◆ Task to carry out: All records must be restated word for word.

Collected data entries
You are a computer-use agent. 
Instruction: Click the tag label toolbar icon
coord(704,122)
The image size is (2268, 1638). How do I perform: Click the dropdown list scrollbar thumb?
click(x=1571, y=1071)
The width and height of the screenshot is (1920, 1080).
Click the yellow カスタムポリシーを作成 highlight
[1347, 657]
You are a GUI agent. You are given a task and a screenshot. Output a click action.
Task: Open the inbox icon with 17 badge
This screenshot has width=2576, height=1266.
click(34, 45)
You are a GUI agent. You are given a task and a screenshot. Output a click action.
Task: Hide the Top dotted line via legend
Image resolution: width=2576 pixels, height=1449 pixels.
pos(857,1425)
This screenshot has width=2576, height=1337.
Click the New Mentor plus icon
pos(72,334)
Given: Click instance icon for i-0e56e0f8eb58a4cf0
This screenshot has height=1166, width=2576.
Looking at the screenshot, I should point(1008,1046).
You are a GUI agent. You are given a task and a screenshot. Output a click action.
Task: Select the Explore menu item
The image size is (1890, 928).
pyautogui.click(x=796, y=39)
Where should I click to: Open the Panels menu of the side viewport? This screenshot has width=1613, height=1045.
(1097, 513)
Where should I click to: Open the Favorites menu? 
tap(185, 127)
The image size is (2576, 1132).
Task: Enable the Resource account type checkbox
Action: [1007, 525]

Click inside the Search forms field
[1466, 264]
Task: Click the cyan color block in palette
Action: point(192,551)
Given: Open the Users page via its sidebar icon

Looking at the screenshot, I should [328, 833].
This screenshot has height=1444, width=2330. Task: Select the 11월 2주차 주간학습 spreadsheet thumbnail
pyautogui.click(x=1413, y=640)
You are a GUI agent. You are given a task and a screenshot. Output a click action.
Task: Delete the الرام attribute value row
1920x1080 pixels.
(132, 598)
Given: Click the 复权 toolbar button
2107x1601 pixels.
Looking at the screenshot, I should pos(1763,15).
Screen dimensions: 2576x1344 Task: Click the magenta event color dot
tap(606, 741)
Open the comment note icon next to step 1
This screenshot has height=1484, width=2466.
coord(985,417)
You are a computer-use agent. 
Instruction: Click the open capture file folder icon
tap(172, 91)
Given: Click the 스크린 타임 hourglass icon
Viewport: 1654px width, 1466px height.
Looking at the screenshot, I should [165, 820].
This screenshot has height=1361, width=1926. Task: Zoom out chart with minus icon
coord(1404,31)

◆ Result for this exercise:
You are a computer-use agent. 
Instruction: Click the tag label toolbar icon
coord(704,122)
The image size is (2268, 1638). How do I perform: Click the dropdown list scrollbar thumb?
click(x=1571, y=1071)
The width and height of the screenshot is (1920, 1080).
Click the yellow カスタムポリシーを作成 highlight
[1347, 657]
You are a GUI agent. You are given a task and a screenshot. Output a click action.
Task: Open the inbox icon with 17 badge
This screenshot has width=2576, height=1266.
click(34, 45)
You are a GUI agent. You are given a task and a screenshot. Output a click action.
Task: Hide the Top dotted line via legend
Image resolution: width=2576 pixels, height=1449 pixels.
pos(857,1425)
This screenshot has width=2576, height=1337.
Click the New Mentor plus icon
pos(72,334)
Given: Click instance icon for i-0e56e0f8eb58a4cf0
This screenshot has height=1166, width=2576.
Looking at the screenshot, I should point(1008,1046).
You are a GUI agent. You are given a task and a screenshot. Output a click action.
Task: Select the Explore menu item
The image size is (1890, 928).
pyautogui.click(x=796, y=39)
Where should I click to: Open the Panels menu of the side viewport? This screenshot has width=1613, height=1045.
(1097, 513)
Where should I click to: Open the Favorites menu? 
tap(185, 127)
The image size is (2576, 1132).
Task: Enable the Resource account type checkbox
Action: [1007, 525]

Click inside the Search forms field
[1466, 264]
Task: Click the cyan color block in palette
Action: point(192,551)
Given: Open the Users page via its sidebar icon

Looking at the screenshot, I should [328, 833].
This screenshot has height=1444, width=2330. Task: Select the 11월 2주차 주간학습 spreadsheet thumbnail
pyautogui.click(x=1413, y=640)
You are a GUI agent. You are given a task and a screenshot. Output a click action.
Task: Delete the الرام attribute value row
1920x1080 pixels.
(132, 598)
Given: Click the 复权 toolbar button
2107x1601 pixels.
Looking at the screenshot, I should pos(1763,15).
Screen dimensions: 2576x1344 Task: Click the magenta event color dot
tap(606, 741)
Open the comment note icon next to step 1
This screenshot has height=1484, width=2466.
coord(985,417)
You are a computer-use agent. 
Instruction: Click the open capture file folder icon
tap(172, 91)
Given: Click the 스크린 타임 hourglass icon
Viewport: 1654px width, 1466px height.
Looking at the screenshot, I should [165, 820].
This screenshot has height=1361, width=1926. Task: Zoom out chart with minus icon
coord(1404,31)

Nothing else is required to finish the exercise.